In the listing below, locate the line containing "Instruction: Open the Пятачок" and the line containing "Task: Click the 2x2 MIMO DL value". Output both of them and every line between, exactly as written, and nothing more.

#### Data section ####

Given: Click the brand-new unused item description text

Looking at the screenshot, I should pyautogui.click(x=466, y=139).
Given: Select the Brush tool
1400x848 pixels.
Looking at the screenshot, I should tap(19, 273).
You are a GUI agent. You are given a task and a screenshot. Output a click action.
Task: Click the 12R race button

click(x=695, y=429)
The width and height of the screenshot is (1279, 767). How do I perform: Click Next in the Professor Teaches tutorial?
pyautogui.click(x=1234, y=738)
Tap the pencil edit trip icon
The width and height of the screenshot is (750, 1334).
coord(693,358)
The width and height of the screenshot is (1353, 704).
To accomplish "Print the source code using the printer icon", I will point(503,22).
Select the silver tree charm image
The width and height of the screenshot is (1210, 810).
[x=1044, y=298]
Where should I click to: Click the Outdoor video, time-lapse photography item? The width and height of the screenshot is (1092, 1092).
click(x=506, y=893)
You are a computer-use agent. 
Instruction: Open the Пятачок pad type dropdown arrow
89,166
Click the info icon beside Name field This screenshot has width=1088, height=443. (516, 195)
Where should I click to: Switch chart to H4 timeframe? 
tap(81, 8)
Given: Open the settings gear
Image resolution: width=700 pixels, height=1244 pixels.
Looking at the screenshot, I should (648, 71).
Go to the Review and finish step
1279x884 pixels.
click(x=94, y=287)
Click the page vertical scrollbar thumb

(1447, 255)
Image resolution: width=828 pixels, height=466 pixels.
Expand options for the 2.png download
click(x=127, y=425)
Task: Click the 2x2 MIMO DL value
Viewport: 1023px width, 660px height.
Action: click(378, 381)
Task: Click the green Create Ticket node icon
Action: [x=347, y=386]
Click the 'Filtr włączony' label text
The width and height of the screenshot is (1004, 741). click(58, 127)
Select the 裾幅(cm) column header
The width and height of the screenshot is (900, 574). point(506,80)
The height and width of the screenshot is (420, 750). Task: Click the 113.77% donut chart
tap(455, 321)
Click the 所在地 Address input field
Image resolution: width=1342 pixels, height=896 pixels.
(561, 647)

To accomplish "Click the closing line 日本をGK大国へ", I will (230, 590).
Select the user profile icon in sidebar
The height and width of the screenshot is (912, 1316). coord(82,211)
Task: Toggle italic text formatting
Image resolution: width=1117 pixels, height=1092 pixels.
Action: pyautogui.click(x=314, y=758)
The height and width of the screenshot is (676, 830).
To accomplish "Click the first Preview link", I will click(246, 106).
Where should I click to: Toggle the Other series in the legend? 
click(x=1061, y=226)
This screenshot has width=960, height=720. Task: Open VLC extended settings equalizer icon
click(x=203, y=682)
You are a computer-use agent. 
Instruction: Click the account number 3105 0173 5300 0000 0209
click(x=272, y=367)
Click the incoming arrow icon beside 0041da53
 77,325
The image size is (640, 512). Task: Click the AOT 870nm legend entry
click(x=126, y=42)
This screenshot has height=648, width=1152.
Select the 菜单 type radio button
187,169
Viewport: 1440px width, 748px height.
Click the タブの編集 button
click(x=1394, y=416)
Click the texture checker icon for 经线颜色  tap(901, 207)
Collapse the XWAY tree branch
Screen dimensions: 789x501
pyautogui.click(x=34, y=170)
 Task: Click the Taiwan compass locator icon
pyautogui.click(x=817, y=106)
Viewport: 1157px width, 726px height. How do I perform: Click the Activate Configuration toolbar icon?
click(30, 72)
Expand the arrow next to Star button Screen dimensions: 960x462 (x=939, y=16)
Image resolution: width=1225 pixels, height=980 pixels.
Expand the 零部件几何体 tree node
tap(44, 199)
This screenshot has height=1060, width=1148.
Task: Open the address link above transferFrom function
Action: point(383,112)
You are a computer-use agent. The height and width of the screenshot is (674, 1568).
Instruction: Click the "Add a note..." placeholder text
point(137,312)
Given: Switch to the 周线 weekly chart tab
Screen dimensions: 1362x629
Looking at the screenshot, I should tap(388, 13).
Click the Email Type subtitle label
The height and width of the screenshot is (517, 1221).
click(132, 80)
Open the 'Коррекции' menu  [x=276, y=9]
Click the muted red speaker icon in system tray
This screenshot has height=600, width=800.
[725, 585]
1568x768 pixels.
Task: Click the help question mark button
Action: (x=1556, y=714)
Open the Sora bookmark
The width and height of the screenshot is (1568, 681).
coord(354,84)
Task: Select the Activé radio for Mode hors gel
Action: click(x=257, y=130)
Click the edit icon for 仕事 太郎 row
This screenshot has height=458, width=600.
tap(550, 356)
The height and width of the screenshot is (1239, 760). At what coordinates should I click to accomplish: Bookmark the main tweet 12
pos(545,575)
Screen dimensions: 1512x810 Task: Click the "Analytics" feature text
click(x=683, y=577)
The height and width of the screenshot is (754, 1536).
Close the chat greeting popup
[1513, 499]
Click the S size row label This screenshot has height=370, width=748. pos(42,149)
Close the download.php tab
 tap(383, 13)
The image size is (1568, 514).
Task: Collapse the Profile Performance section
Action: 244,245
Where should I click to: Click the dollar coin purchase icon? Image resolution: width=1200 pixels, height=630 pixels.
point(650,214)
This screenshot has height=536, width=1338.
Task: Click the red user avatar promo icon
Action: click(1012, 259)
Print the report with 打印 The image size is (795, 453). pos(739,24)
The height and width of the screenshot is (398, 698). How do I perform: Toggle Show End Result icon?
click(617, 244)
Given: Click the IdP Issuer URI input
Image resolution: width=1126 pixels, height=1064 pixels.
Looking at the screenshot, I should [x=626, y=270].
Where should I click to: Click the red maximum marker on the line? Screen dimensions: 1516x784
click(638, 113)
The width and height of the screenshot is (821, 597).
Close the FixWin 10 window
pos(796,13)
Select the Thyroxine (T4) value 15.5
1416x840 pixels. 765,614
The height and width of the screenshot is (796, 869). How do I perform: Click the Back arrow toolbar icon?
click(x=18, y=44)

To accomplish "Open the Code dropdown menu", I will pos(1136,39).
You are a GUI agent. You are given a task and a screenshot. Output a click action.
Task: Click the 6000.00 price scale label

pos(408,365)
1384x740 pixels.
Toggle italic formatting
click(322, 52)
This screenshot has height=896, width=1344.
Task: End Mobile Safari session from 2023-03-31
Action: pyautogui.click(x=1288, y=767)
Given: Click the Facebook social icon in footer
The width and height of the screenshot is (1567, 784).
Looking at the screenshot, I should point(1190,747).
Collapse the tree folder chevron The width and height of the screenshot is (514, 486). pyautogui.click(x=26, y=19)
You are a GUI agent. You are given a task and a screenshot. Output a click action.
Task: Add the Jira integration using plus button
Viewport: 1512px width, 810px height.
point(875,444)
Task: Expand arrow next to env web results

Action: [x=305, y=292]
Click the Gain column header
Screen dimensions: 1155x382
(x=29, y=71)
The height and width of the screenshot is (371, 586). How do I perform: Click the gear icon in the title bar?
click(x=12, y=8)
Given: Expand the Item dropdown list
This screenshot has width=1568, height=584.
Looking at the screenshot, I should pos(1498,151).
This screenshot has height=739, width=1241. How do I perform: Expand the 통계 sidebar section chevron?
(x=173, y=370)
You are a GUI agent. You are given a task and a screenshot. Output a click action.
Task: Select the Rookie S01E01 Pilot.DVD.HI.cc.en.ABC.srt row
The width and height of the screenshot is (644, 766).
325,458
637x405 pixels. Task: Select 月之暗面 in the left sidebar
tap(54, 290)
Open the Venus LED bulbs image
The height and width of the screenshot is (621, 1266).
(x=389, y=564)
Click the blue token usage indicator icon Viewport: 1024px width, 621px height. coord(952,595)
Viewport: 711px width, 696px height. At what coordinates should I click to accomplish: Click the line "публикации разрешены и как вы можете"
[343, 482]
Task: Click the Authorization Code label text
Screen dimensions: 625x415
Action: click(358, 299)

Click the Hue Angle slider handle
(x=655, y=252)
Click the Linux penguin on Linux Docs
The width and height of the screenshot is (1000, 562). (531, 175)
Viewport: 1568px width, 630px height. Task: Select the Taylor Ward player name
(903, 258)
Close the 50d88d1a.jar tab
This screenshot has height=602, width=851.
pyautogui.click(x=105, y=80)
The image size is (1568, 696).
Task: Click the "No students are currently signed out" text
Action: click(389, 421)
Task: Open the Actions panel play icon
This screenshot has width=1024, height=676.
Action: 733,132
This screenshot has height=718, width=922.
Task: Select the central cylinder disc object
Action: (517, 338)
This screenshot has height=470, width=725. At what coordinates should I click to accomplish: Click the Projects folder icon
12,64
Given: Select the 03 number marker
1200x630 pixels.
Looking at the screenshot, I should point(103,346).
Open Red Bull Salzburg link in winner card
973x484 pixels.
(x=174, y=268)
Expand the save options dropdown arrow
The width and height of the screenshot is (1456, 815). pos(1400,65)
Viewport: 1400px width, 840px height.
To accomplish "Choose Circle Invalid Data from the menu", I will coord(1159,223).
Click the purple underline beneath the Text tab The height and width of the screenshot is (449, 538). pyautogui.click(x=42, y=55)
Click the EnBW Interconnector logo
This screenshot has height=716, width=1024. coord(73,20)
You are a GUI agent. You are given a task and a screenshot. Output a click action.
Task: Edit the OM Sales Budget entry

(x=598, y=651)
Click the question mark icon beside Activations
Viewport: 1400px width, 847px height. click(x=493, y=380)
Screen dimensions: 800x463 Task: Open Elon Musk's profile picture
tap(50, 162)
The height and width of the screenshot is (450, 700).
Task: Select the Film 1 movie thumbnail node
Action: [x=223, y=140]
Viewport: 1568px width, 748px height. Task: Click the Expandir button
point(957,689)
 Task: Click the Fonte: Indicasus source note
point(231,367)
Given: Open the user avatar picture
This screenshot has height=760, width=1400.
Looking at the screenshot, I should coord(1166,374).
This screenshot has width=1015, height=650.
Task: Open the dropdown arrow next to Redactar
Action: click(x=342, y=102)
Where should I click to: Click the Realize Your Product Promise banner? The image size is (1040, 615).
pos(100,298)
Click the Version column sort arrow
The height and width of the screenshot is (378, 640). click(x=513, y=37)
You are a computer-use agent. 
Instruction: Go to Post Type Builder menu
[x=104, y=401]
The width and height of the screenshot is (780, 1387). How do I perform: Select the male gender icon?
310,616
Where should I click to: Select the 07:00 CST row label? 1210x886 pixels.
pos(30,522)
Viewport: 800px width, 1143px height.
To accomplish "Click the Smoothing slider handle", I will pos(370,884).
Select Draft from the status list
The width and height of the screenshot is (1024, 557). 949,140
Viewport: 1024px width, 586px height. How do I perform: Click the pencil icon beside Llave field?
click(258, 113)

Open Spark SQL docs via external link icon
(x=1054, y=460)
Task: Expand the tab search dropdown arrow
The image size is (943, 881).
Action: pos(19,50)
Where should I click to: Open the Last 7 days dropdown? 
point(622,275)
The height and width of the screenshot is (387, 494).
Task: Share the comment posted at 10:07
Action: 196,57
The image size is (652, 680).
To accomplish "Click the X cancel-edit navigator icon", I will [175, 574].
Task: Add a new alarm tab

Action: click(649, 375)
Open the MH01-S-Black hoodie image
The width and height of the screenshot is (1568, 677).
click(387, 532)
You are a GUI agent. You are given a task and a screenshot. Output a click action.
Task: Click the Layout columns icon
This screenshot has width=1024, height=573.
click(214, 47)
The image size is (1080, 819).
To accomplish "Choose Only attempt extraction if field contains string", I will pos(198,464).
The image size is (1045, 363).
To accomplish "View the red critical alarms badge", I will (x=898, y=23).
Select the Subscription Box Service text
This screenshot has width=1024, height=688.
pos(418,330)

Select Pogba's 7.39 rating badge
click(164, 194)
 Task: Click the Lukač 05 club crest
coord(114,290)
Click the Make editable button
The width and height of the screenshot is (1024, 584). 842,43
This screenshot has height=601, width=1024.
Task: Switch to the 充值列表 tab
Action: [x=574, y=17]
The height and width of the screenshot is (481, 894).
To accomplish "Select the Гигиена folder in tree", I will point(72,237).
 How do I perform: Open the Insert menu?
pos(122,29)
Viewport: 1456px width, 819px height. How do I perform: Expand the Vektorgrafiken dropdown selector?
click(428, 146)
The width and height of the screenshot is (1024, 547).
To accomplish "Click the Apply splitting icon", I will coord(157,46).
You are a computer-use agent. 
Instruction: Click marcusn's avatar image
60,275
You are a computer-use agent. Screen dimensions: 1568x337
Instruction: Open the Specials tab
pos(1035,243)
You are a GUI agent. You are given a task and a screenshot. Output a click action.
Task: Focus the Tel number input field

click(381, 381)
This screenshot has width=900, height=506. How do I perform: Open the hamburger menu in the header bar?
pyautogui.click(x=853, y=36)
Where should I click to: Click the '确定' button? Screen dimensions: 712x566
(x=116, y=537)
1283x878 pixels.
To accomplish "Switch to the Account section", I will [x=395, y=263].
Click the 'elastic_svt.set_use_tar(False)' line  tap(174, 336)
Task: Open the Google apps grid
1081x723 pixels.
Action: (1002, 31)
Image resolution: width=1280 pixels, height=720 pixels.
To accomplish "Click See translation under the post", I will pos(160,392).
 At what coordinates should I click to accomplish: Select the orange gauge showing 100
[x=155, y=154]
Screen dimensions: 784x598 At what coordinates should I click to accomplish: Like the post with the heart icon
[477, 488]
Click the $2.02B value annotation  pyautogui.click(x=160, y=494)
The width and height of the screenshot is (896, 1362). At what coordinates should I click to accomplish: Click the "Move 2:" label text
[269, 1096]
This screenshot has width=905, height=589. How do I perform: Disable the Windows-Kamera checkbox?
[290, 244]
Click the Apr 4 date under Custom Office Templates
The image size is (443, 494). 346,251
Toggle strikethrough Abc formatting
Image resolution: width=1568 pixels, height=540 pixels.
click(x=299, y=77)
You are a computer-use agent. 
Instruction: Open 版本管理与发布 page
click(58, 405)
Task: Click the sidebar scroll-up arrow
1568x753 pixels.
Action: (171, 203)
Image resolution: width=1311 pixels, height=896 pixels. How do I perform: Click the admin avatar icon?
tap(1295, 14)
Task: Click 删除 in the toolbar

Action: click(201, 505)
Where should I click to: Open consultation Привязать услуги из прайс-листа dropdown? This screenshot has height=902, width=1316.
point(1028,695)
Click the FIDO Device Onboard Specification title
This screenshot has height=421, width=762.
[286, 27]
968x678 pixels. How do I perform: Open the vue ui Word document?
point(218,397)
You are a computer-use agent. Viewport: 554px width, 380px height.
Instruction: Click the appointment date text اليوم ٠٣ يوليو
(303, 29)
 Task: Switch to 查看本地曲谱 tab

####

▶ Result below:
Instruction: Open the Пятачок pad type dropdown arrow
89,166
Click the info icon beside Name field This screenshot has width=1088, height=443. (516, 195)
Where should I click to: Switch chart to H4 timeframe? 
tap(81, 8)
Given: Open the settings gear
Image resolution: width=700 pixels, height=1244 pixels.
Looking at the screenshot, I should (648, 71).
Go to the Review and finish step
1279x884 pixels.
click(x=94, y=287)
Click the page vertical scrollbar thumb

(1447, 255)
Image resolution: width=828 pixels, height=466 pixels.
Expand options for the 2.png download
click(x=127, y=425)
Task: Click the 2x2 MIMO DL value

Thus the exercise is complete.